- **TASK ITEM**
Using the records that appear below, write out exactly the lines from the one with "Launch Steam from the desktop shortcut" through the one with "Tap the alarm", keeping both end lines.

- **RECORDS TO PROCESS**
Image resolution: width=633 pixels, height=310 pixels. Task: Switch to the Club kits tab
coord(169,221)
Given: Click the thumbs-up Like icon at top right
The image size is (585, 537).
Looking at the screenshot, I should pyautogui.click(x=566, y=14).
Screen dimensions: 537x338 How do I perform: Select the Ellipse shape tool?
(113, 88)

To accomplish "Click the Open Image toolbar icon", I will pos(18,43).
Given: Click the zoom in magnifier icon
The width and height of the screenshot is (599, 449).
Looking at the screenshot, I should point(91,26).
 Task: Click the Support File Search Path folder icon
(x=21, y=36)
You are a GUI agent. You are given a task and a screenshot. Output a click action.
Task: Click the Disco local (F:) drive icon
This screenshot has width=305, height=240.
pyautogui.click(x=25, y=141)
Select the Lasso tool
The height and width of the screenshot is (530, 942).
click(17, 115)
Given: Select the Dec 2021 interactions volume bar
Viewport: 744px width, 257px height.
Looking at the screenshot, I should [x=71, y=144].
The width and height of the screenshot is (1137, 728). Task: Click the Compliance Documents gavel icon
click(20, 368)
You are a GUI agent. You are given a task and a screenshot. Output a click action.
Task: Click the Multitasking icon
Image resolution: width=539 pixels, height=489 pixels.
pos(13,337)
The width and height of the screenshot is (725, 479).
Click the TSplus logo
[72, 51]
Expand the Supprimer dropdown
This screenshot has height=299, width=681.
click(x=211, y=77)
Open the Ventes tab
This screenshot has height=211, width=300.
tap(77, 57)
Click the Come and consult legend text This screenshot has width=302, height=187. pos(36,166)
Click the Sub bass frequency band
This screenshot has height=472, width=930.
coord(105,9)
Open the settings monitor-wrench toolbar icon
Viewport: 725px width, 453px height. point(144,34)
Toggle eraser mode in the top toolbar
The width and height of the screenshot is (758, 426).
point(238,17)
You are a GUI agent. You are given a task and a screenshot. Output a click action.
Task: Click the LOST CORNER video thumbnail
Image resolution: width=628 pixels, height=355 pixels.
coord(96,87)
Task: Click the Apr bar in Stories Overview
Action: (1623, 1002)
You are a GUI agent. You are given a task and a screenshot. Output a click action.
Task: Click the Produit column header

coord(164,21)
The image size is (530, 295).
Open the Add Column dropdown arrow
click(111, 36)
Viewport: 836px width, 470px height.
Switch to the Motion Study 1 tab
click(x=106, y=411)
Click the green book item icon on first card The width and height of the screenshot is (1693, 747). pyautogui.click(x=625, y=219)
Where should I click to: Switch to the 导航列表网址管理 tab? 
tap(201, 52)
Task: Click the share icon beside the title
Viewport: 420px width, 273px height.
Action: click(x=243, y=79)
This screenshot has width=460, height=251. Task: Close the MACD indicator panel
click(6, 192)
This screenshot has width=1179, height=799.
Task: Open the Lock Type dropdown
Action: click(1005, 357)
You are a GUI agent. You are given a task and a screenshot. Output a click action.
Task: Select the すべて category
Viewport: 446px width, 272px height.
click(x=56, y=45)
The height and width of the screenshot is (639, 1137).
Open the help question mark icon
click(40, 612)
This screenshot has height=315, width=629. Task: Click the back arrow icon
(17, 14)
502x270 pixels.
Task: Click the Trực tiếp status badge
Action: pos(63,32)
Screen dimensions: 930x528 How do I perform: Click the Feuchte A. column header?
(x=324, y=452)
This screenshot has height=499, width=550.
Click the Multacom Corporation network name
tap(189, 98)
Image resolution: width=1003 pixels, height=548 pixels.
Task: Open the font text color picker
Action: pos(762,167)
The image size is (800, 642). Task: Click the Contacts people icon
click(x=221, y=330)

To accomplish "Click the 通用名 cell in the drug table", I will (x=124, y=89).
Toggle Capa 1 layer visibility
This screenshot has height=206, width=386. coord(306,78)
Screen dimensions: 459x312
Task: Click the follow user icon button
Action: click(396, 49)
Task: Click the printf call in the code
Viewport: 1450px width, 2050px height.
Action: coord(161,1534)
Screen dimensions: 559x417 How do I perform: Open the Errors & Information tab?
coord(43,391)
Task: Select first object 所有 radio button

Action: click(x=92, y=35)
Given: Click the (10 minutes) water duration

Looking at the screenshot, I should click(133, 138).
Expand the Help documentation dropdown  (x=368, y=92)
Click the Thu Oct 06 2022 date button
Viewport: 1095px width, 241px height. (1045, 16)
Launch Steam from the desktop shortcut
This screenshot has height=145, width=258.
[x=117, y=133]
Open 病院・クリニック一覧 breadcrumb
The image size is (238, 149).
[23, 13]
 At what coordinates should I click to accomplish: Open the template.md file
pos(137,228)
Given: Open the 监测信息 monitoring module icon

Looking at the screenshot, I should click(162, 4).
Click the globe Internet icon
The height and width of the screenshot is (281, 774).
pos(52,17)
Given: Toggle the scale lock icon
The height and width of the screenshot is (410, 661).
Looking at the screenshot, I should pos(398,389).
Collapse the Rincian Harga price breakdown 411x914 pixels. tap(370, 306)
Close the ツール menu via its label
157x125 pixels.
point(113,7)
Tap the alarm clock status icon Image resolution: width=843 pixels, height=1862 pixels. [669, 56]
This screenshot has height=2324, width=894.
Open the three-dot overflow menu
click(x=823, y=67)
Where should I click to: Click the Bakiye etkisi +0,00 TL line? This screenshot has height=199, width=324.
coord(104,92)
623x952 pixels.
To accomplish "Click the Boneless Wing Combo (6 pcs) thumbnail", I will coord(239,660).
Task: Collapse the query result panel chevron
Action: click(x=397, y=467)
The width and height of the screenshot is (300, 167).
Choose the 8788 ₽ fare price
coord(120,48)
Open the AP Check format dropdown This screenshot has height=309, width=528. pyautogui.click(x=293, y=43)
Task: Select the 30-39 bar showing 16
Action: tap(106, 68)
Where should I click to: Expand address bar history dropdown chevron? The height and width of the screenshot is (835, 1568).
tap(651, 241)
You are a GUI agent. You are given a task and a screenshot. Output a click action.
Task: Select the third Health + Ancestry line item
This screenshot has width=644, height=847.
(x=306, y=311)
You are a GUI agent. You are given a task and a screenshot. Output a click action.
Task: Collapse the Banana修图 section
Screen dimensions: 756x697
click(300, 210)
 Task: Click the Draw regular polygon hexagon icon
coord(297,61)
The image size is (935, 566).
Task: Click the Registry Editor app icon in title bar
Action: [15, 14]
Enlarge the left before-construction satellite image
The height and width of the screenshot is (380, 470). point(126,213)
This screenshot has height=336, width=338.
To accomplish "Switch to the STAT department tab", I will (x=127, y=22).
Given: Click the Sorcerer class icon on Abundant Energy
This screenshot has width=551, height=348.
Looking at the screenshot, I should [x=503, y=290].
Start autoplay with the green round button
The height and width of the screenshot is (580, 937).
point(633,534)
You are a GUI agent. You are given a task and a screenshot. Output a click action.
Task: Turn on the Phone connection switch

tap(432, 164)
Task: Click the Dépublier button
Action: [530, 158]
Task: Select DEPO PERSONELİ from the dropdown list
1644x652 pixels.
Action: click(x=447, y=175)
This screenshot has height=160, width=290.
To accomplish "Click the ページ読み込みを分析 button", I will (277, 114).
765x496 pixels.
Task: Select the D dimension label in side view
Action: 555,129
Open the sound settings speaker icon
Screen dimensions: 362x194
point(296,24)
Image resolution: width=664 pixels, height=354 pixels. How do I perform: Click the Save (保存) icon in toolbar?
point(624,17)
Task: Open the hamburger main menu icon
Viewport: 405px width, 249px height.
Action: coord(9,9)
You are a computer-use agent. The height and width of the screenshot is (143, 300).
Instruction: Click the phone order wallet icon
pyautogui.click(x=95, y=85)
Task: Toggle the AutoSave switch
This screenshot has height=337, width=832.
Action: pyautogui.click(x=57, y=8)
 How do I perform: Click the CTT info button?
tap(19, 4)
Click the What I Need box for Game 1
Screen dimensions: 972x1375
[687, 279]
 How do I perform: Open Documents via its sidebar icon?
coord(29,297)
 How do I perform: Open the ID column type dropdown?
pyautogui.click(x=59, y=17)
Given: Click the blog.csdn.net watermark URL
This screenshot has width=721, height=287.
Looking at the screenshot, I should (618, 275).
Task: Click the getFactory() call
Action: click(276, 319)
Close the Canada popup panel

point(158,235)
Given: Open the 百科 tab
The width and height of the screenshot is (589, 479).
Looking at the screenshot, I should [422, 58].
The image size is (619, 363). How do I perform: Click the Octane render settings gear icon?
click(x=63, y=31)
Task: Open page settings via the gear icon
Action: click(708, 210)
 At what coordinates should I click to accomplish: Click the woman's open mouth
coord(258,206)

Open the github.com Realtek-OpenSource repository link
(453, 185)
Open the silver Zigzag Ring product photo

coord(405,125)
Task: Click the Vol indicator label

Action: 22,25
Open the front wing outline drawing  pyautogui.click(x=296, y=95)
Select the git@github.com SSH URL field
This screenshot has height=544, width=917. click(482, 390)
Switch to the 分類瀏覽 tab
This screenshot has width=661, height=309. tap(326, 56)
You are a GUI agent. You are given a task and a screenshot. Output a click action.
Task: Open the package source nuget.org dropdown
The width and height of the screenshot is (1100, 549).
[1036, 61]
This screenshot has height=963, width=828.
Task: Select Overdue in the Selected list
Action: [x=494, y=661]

- **OUTPUT OF THE EXERCISE**
Launch Steam from the desktop shortcut
This screenshot has height=145, width=258.
[x=117, y=133]
Open 病院・クリニック一覧 breadcrumb
The image size is (238, 149).
[23, 13]
 At what coordinates should I click to accomplish: Open the template.md file
pos(137,228)
Given: Open the 监测信息 monitoring module icon

Looking at the screenshot, I should click(162, 4).
Click the globe Internet icon
The height and width of the screenshot is (281, 774).
pos(52,17)
Given: Toggle the scale lock icon
The height and width of the screenshot is (410, 661).
Looking at the screenshot, I should pos(398,389).
Collapse the Rincian Harga price breakdown 411x914 pixels. tap(370, 306)
Close the ツール menu via its label
157x125 pixels.
point(113,7)
Tap the alarm clock status icon Image resolution: width=843 pixels, height=1862 pixels. [669, 56]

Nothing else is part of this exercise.